Les kolapsonautes n’ont pas nourri les files d’attente. « On vient de faire un cycle de formation sur les stocks alimentaires. » Quels produits, pour quels équilibres nutritionnels. Pas de bras tendus tous azimuts vers les étals. Il s’agit de rationaliser pour durer. « On s’interroge même sur la dépense énergétique utile à cuisiner tels ou tels aliments. » Dans l’idée de constituer une autonomie de dix jours, deux semaines, un mois. Mais par touches, progressivement. L’inverse des ruées en cours. « Si tout le monde stockait sur la durée… »
Un sujet des municipales?
Au-delà de la responsabilité de chacun, Régis Dacharry estime que les élus devraient empoigner le problème de l’autonomie nourricière. « Je parle des élus locaux, car la collapsologie anticipe un délitement des structures étatiques. » Les kolapsonautes proposent des conférences et entendent sensibiliser les maires et leurs équipes. Mais tout ça n’est pas très vendeur devant l’électeur. »

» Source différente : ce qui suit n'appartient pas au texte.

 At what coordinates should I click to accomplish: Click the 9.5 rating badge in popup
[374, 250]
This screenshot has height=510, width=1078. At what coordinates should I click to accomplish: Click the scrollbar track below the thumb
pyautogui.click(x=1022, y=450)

Peut-être l’urgence du covid-19 et ses futurs enseignements vont-ils placer plus fortement la souveraineté alimentaire dans le débat public. « Il y a un enjeu très intéressant avec le report du second tour des municipales. Ces thématiques vont peut-être devenir audibles par la population. Les gens seront marqués psychologiquement. Ce qui se passe va rester dans nos mémoires. Peut-être que naîtra une pression populaire auprès des élus sur ces sujets. » Le Bayonnais imagine des candidats qui étofferaient leurs programmes de nouveaux paragraphes.

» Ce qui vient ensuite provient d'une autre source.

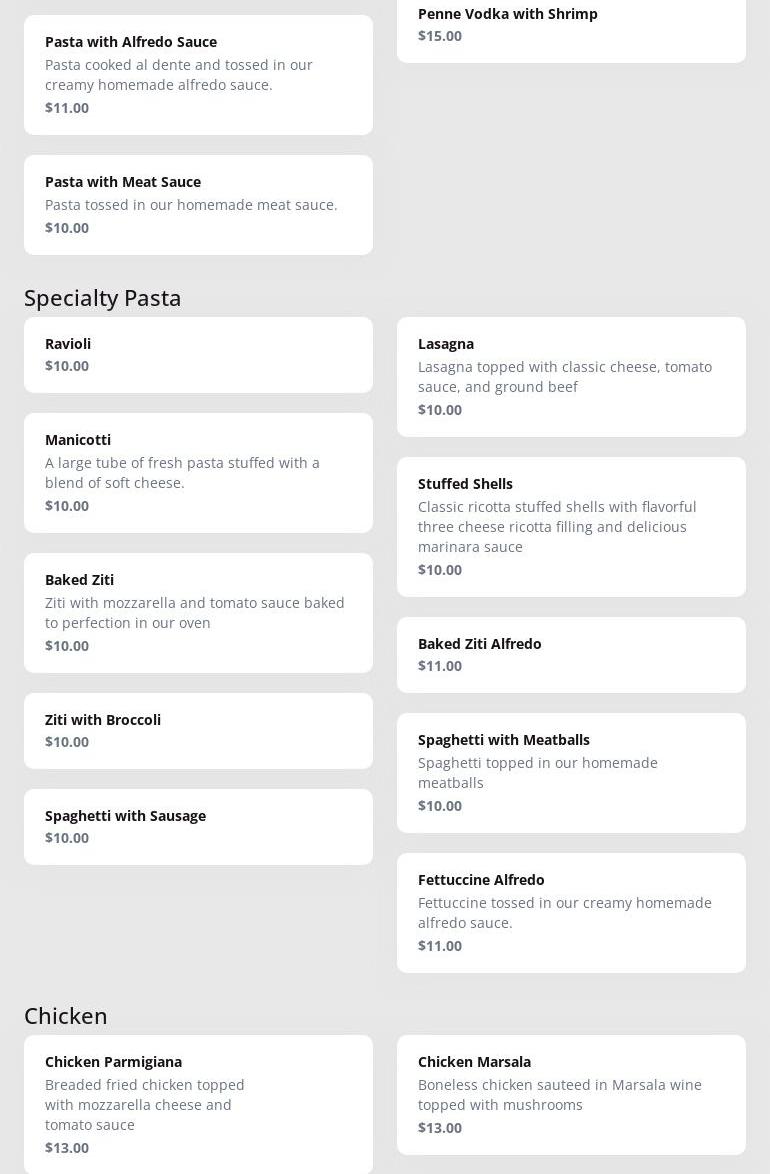Screen dimensions: 770x1174
Task: Choose Baked Ziti Alfredo
Action: point(570,654)
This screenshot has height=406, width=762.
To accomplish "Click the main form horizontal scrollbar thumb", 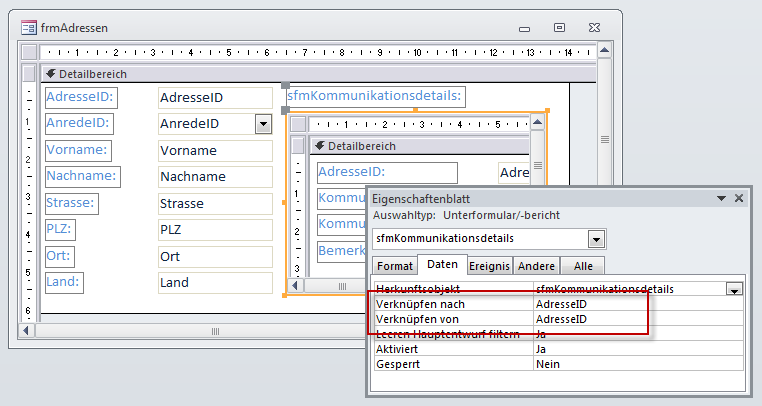I will 215,330.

« Anticiper pour ne pas subir »
La collapsologie pense inéluctable l’effondrement. « Si l’on admet que nos modes de vie vont changer, plus tôt on les fera évoluer nous-mêmes, mieux on les vivra. Anticiper pour ne pas subir. » Ce pourrait être la devise de ce courant. Selon le kolapsonaute, le gouvernement français ne peut pas s’en prévaloir. « On n’aurait sans doute pas pu éviter le coronavirus. Mais peut-être se préparer mieux à cette crise, pour l’amortir. »
Et de pointer la communication « erratique » au sommet de l’État. Ses « messages contradictoires », à mi-chemin entre confinement et tenue du premier tour des élections. L’ensemble attesterait d’une prise de conscience à retardement. A priori bien réelle désormais.